As the stationary Rossby wave pattern forms, the wave train’s group velocity generally carries a speed of around 30° longitude per day. The individual synoptic-scale waves travel slowly at a phase speed of around 7° longitude per day. The zonal winds around the lows and the highs average between around 15° and 17° longitude per day (roughly 20 m s−1 at the 300-hPa level). During the heavy rain and flood events over Pakistan, the meridional amplitude of the individual waves was not very large, but the winds around the lows and highs often physically transport heat at a fast rate along the entire pathway from the western flanks of the Tibetan high to the Canadian Arctic. To demonstrate this, an animation of the heat flux anomaly along the pathway was prepared based on the 6-hourly reanalysis datasets (see the online supplemental material). That animation utilized 29 analysis files at time intervals 6 h apart. The interpolations were done for every 3 min using a multiple-weighted interpolation scheme. Here, each interpolated field utilizes the inverse of the time interval between that time and the 29 known times as the 29 weights. These weights are normalized to a sum of 1.0. This weighted interpolation sees all 29 files for each interpolated point and does not require a large matrix inversion, as is necessary for high-order polynomial based interpolations. The animation shows a clear passage of a vertical tube of positive heat flux anomaly from the monsoon to the Arctic.

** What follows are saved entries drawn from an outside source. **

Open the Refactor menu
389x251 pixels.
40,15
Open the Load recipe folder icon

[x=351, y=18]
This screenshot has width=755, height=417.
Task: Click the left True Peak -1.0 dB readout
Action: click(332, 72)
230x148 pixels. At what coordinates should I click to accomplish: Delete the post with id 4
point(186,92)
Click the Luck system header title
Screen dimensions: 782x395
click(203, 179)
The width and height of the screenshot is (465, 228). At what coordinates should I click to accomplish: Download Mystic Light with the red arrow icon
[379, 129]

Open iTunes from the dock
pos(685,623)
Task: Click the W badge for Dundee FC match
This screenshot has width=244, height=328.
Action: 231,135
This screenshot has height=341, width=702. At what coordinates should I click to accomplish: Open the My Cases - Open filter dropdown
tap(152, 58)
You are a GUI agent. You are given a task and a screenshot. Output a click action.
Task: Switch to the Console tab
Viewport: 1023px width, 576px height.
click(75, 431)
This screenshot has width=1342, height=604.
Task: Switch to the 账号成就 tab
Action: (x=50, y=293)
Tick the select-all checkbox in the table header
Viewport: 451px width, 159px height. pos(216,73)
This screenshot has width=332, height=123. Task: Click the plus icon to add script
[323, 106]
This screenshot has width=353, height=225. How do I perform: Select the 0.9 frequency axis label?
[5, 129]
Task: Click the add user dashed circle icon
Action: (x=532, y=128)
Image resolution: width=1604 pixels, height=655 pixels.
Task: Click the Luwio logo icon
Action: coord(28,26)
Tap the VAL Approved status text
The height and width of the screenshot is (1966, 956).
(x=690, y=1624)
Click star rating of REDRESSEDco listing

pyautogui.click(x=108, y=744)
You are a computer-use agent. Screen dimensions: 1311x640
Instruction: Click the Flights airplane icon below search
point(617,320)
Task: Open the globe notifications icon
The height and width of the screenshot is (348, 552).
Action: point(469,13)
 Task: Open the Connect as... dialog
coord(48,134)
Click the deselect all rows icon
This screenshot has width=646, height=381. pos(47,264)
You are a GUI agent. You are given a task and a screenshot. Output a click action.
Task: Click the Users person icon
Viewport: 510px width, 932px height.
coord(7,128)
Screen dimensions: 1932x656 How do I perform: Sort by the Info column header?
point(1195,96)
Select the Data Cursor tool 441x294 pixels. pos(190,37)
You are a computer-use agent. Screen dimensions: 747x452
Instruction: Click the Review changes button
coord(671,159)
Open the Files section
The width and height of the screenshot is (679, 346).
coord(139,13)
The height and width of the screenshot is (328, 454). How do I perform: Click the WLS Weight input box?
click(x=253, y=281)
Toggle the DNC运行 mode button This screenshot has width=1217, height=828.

The rate of propagation is close to that of the vertically averaged upper-tropospheric zonal wind along the pathway, which is around 20 m s−1. The robustness of the direct transports by the winds is portrayed by this animation.
Hovmöller diagrams were constructed for all cases they show rather similar features. Figure 8b shows a space–time (S–t) Hovmöller diagram of the heat content anomaly for the Pakistan heavy rain and flood case of 2010. Here, S follows the maxima of the heat content along the pathway. This clearly shows the passage of the heat content anomaly from roughly 80°E to 170°W. This is also confirmed by Fig. 8a and by the animation presented in the online supplemental material. We did have the benefit of additional days of data for the construction of the Hovmöller diagram (Fig. 8b), which suggested farther motion of the heat content anomalies than is reflected in the previous diagram (Fig. 8a), which only covers the period through 5 August 2010 and shows the passage of the vertical tubes of the heat content anomaly that were used for constructing the animation.
d. Additional examples
A single-day’s upper-tropospheric flow field (Fig. 9) for a Pakistan heavy rain event shows a locally strong anticyclone above these rains. These episodic events build a route for the poleward transport of heat from the western flanks of locally intense upper-tropospheric anticyclones.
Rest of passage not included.